EXERCISE DETAILS: Please report each line of the data below that contains "agent".

DATA RECORDS:
▬▬▬
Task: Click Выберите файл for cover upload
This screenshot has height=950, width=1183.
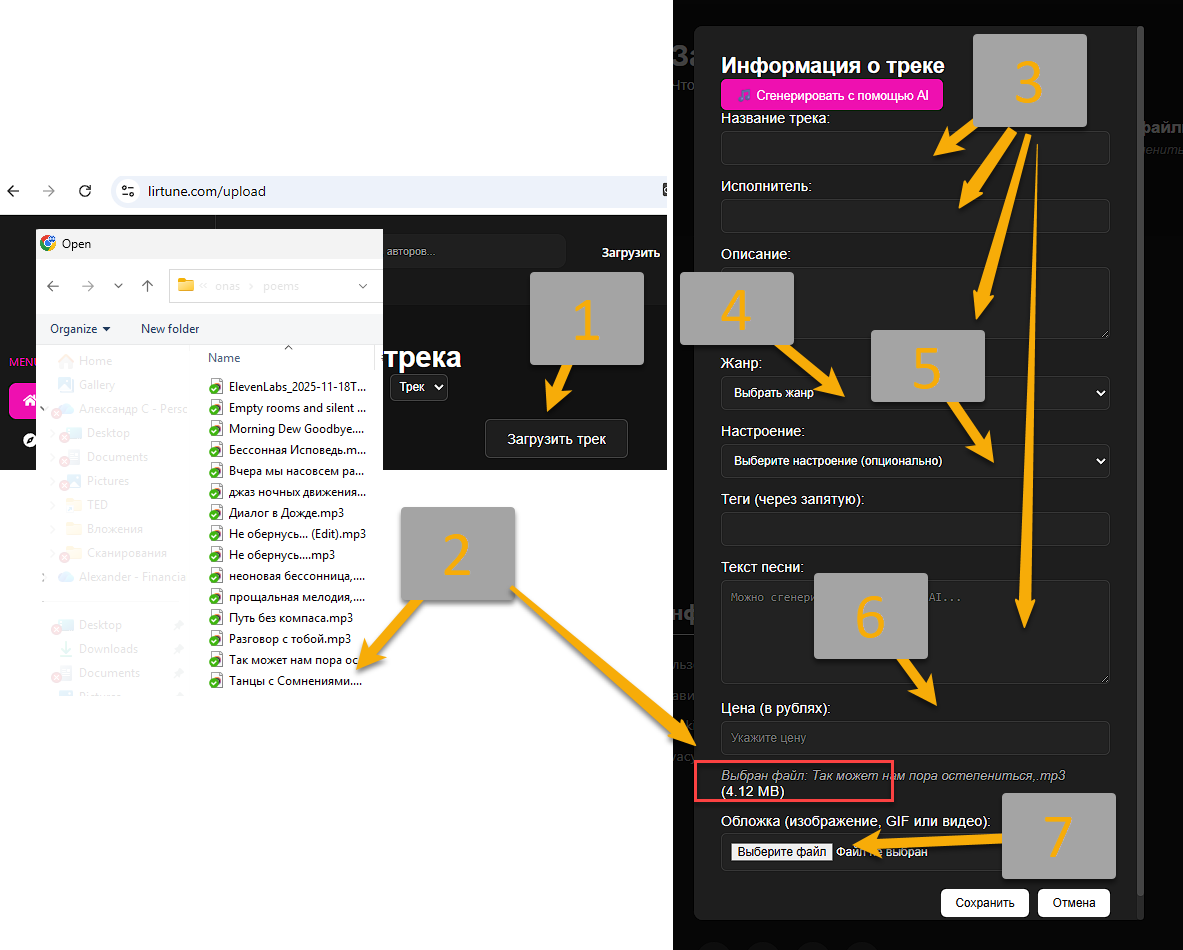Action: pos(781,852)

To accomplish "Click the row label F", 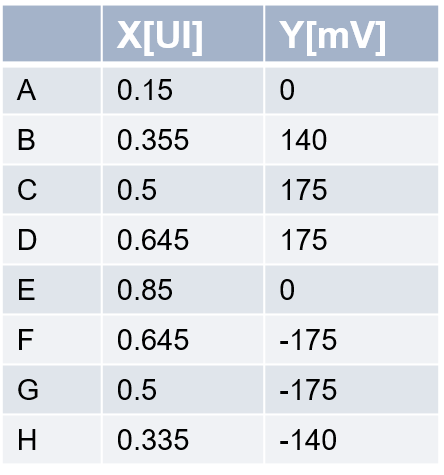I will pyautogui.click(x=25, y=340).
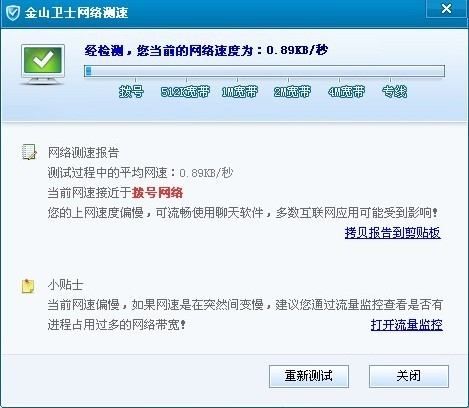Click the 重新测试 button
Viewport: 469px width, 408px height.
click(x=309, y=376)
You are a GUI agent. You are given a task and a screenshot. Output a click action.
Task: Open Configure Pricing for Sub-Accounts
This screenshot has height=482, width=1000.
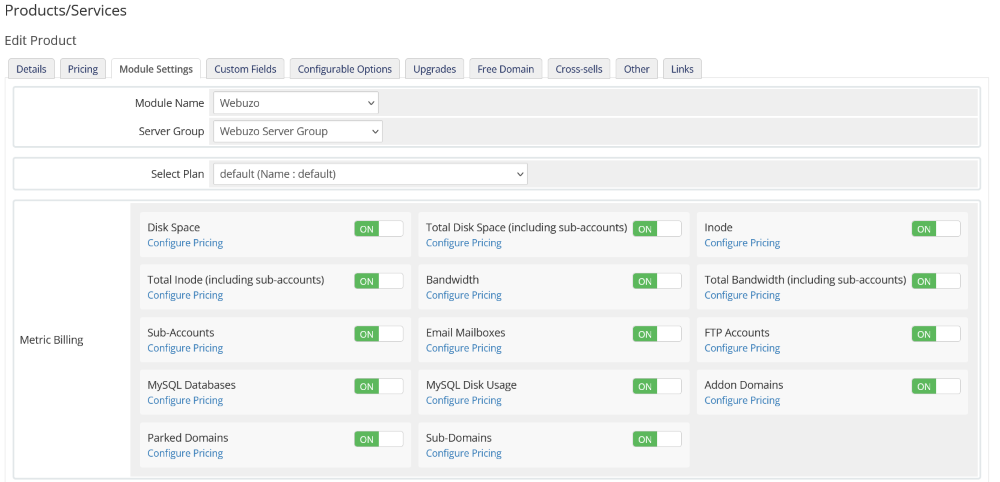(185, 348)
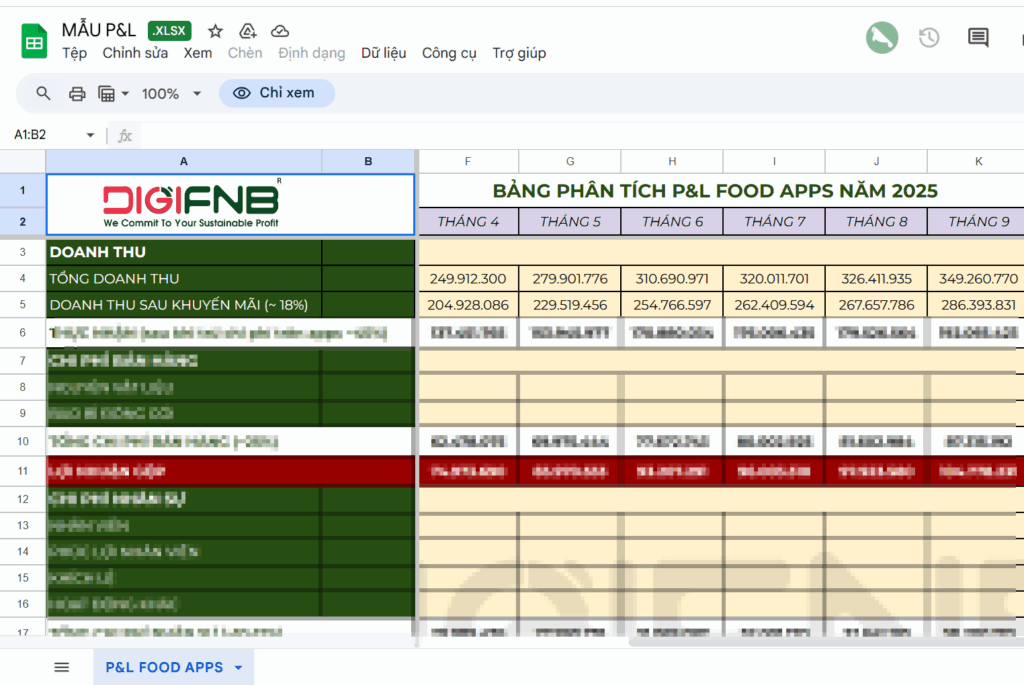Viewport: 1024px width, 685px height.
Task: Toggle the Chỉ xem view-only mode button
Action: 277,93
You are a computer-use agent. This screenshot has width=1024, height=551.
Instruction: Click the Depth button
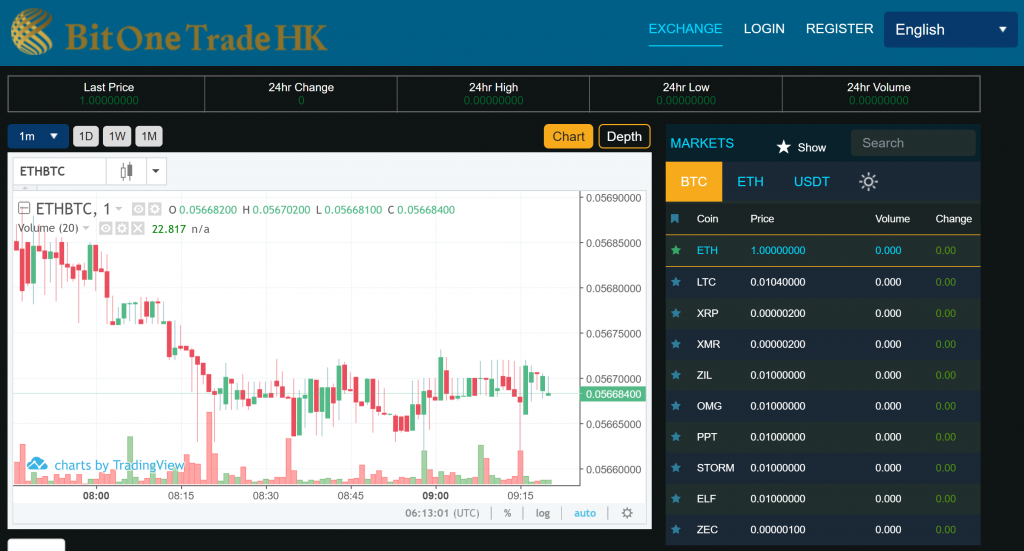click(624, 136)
▬▬▬
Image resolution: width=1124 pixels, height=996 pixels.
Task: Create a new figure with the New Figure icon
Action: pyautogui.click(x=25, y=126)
▬▬▬
SOLUTION BELOW:
You are a GUI agent. You are given a task and a screenshot. Output a click action.
You are a computer-use agent. This screenshot has width=1024, height=551.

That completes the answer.